The focus of the Summit is on research into the different forms of dementia, their causes, treatments and the holy grail of finding a cure for each of them. How much progress is made in London on 11 December is down to many factors including the political, the financial and ultimately the will of those in the room. Will they be inspired enough to make the sort of commitment into researching the different forms of dementia that is so desperately hoped for by the many people who have experienced dementia first hand? As someone whose dad lived with vascular dementia for 19 years and died as a result of it, I will be hoping for a positive outcome.

If you haven't been personally touched by dementia you may be wondering why it deserves this platform. Why aren't other diseases afforded the same global attention you may ask? But that's just it, they have been. HIV/AIDS featured prominently in the 2005 G8 Summit. In the UK alone, cancer has a research budget that is eight times greater than dementia. Advances in medicine mean that life-expectancy has increased and more people than ever before are experiencing dementia, yet our knowledge simply hasn't caught up.

We need to know more about the physical changes in the brain, and we need to know a lot more about treatment.
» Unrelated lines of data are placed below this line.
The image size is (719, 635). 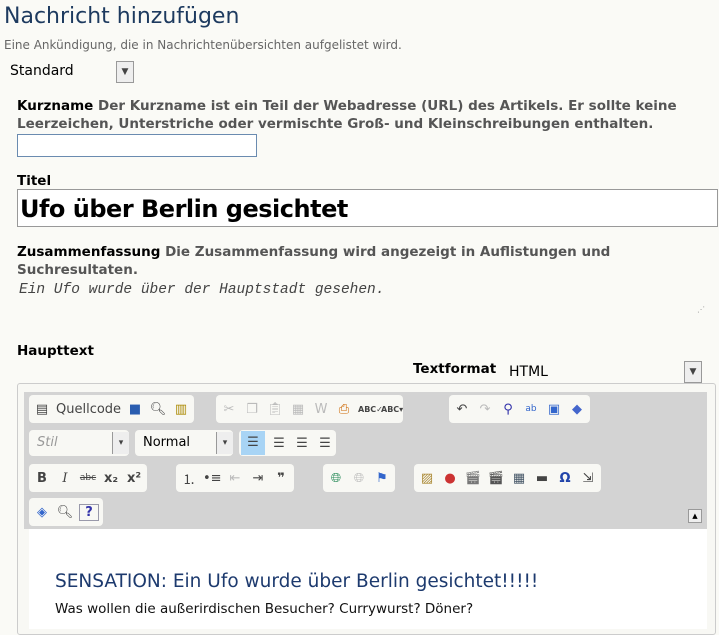 What do you see at coordinates (42, 512) in the screenshot?
I see `maximize-icon: ◈` at bounding box center [42, 512].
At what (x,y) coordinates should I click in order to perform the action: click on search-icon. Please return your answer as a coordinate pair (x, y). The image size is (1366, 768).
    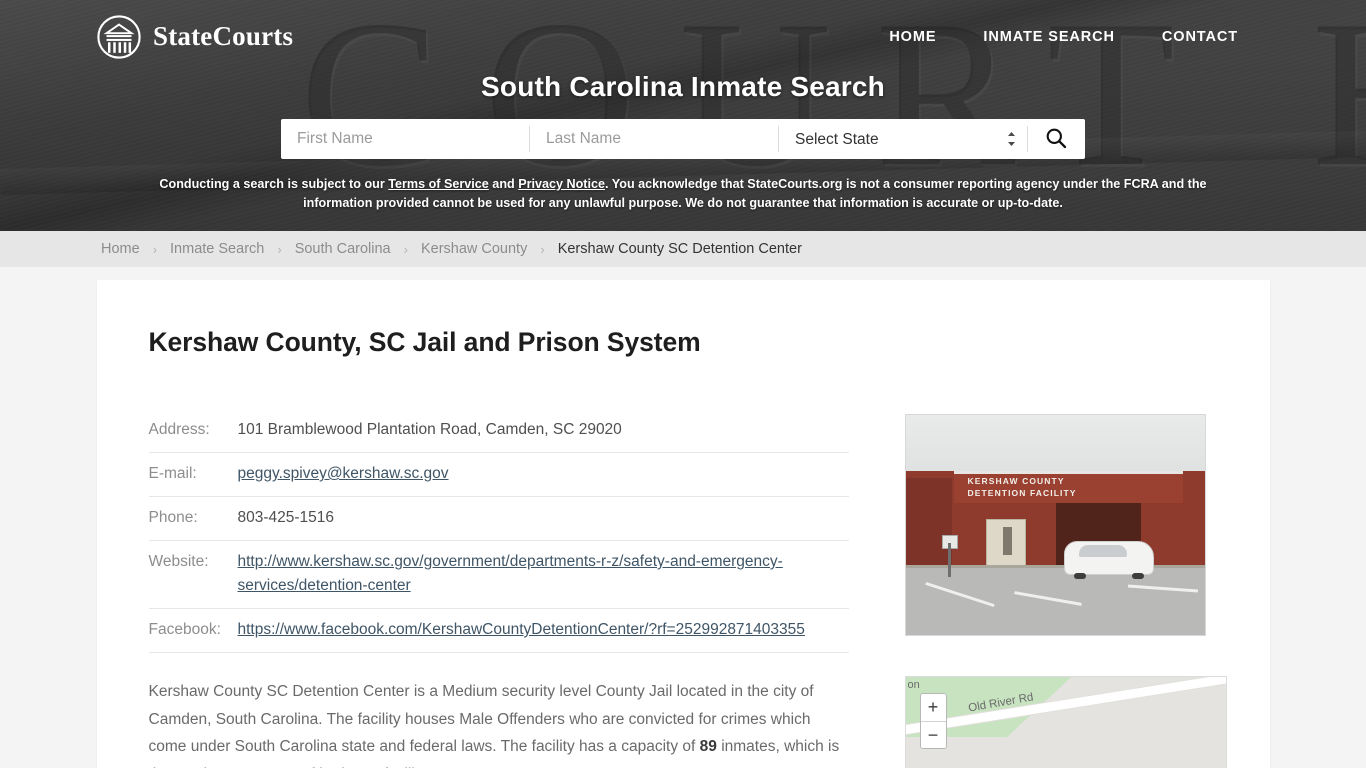
    Looking at the image, I should click on (1056, 140).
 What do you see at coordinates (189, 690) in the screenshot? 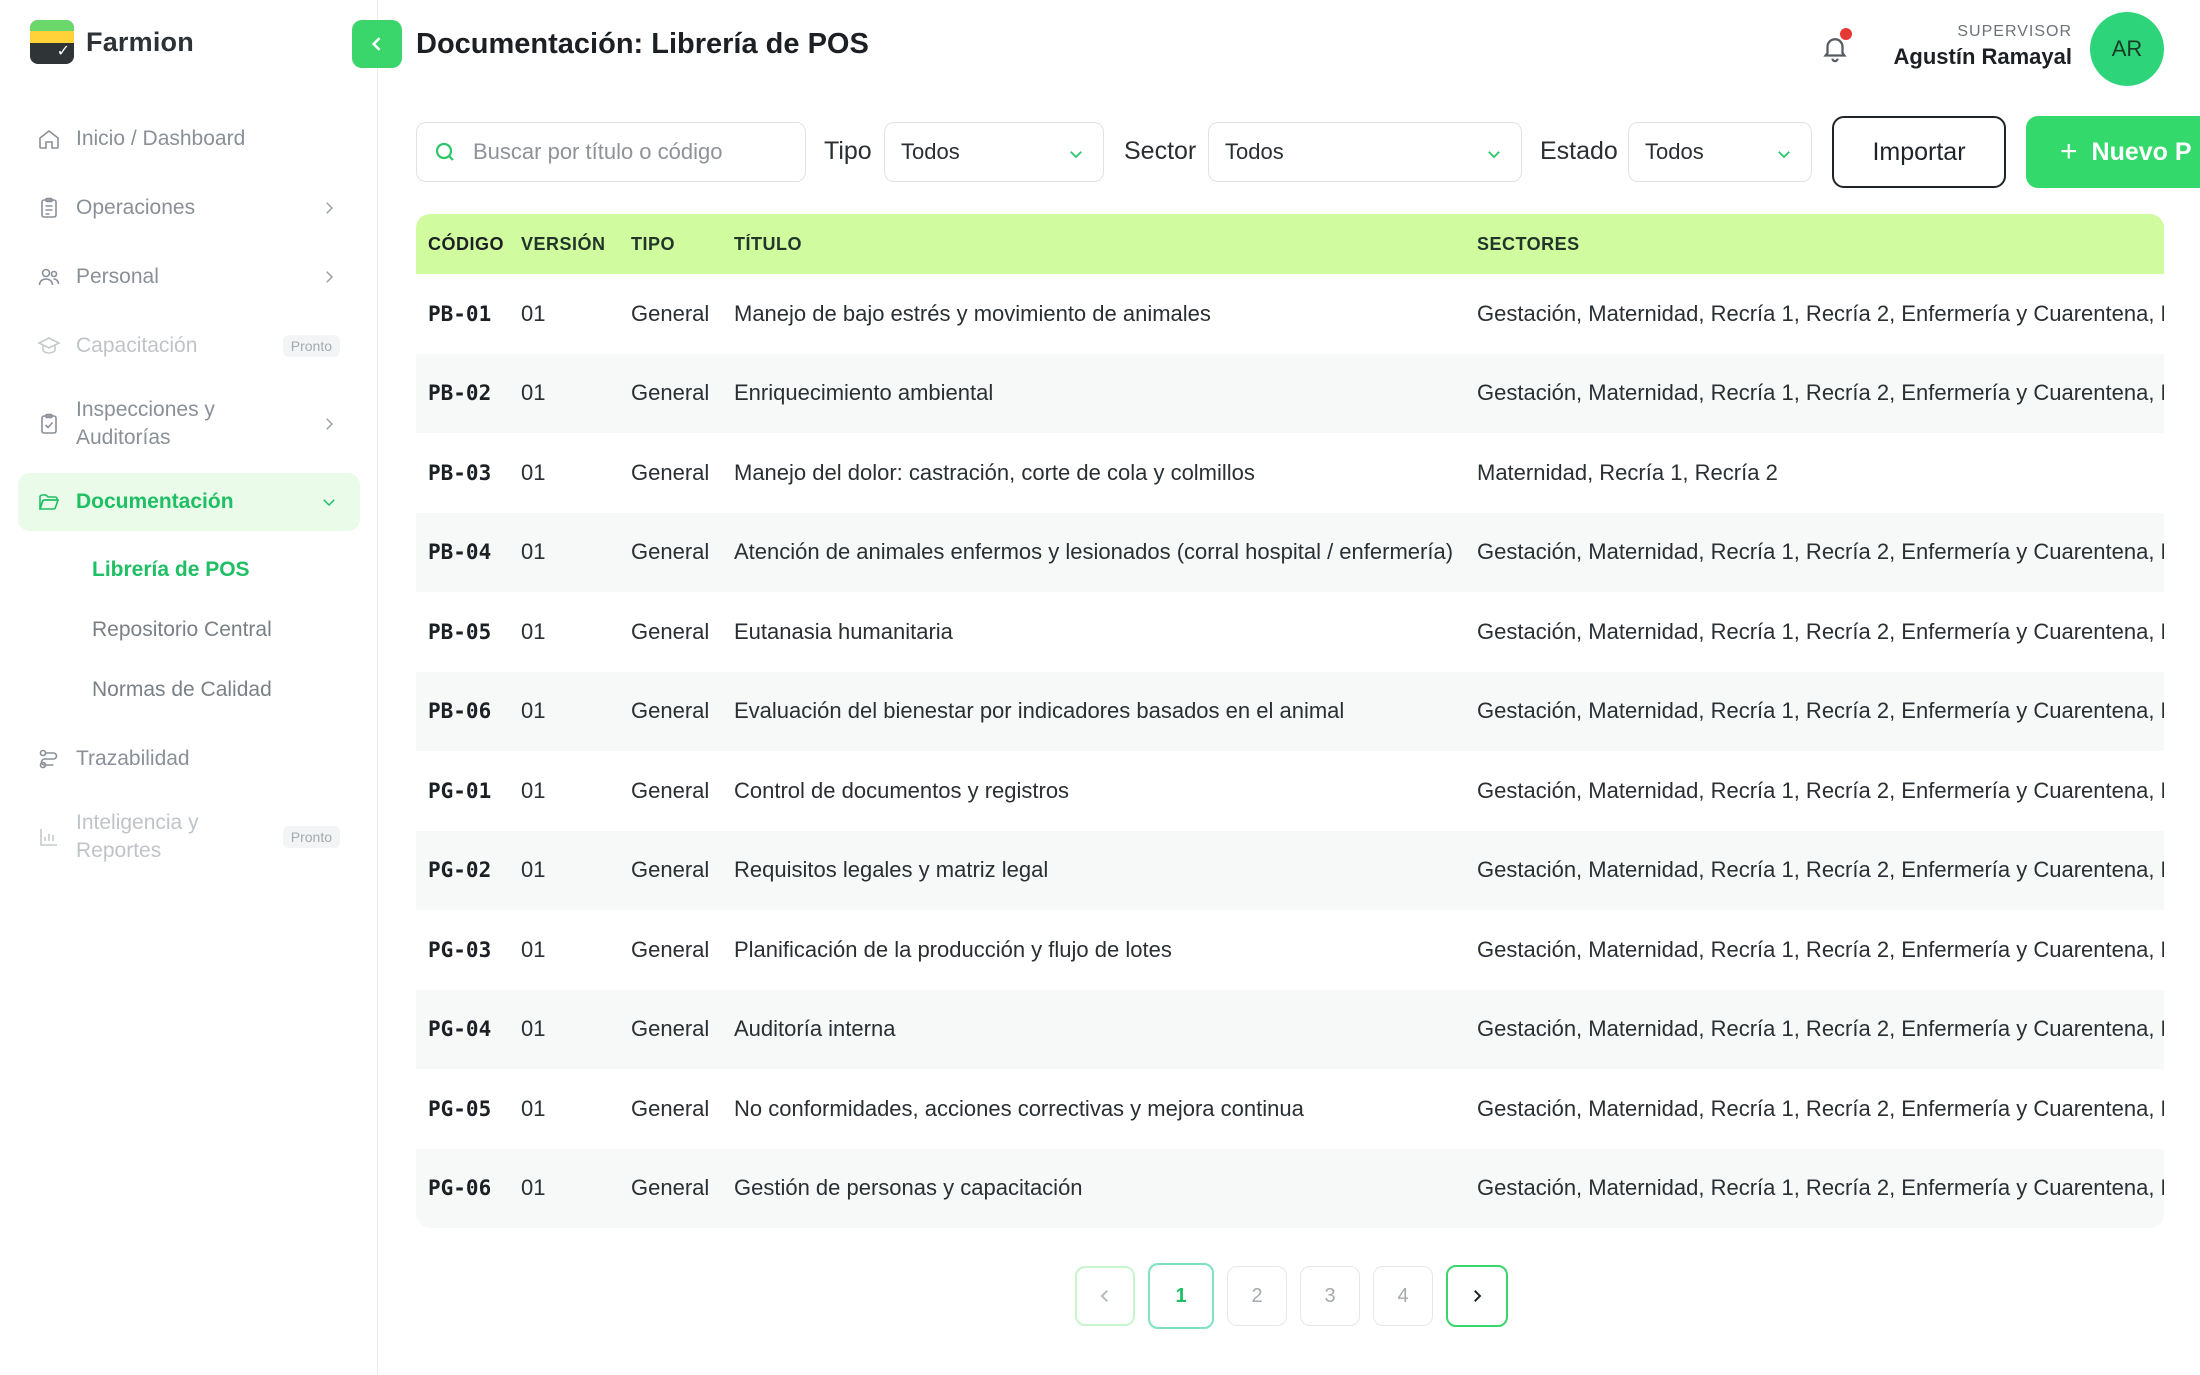
I see `sidebar-subitem-normas-calidad: Normas de Calidad` at bounding box center [189, 690].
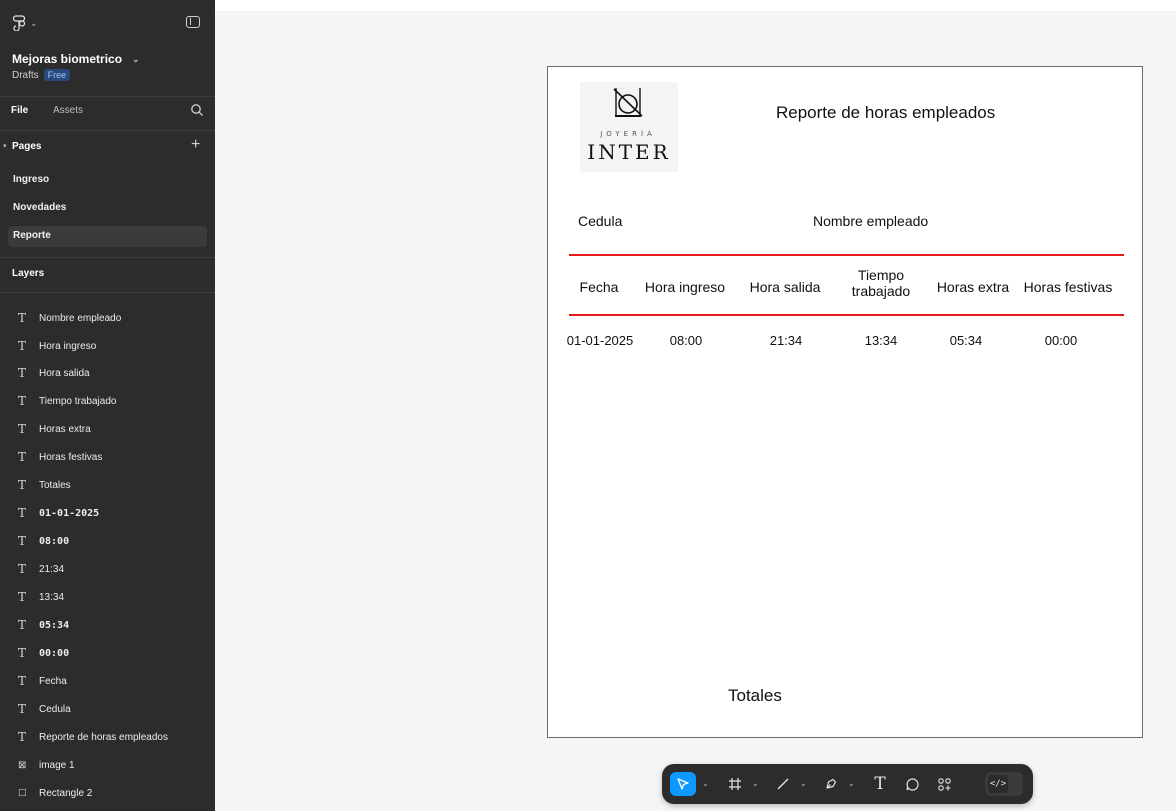 Image resolution: width=1176 pixels, height=811 pixels. Describe the element at coordinates (683, 784) in the screenshot. I see `move-tool-button` at that location.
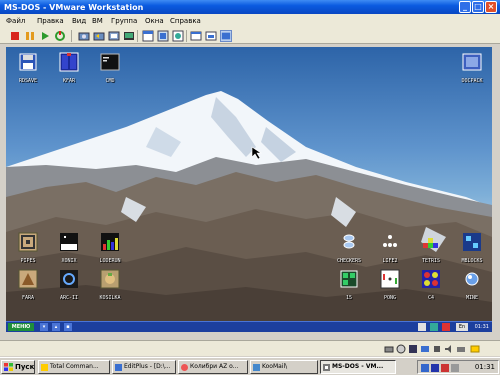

I'm anticipating that much of the focus at the Summit will be on pharmacological advances, which have their place of course, but with so many anecdotal accounts of the positive experiences afforded by therapeutic non-drug interventions, I would really like to see these backed by a solid evidence base that gives them the credibility I believe they deserve.

I want nations worldwide to commit to joining forces in order to pool our knowledge, avoid replicating work and actually make tangible and lasting progress. We need a determined and positive approach to meeting research objectives, underpinned by every leader recognising that the prevalence of dementia now, and predictions for the future, mean that this must be an urgent priority. If every nation could form, however simply structured, a national dementia strategy that gives their current and future governments a clearly defined commitment to implementing improvements, we would be a small step closer to better care and treatment for all.

Of course one Summit will never 'cure' dementia. It won't please everyone, undoubtedly we will all wish the outcomes were more revolutionary, delved deeper into the issues and pushed our policy makers further towards sustainable progress than can be achieved in just one day. But it's a start, and for anyone who doubts the wisdom of having a G8 Dementia Summit I would say this: Surely having dementia discussed on the world stage by people who, like it or not, are the ones deciding on the commitment each of the major nations will make towards dementia has got to be a good thing.

Being an Ambassador for BRACE, one of the leading dementia research charities in the UK, has given me the chance to understand more about the complexities of research into dementia, and the passion of the people who are painstakingly trying to improve our knowledge. I hope that the G8 Dementia Summit will back all of those passionate professionals in their work for the good of society as a whole.

My message to the select few who will sit in Lancaster House on 11 December is this: People with dementia now, and in the future, deserve better. The world is watching.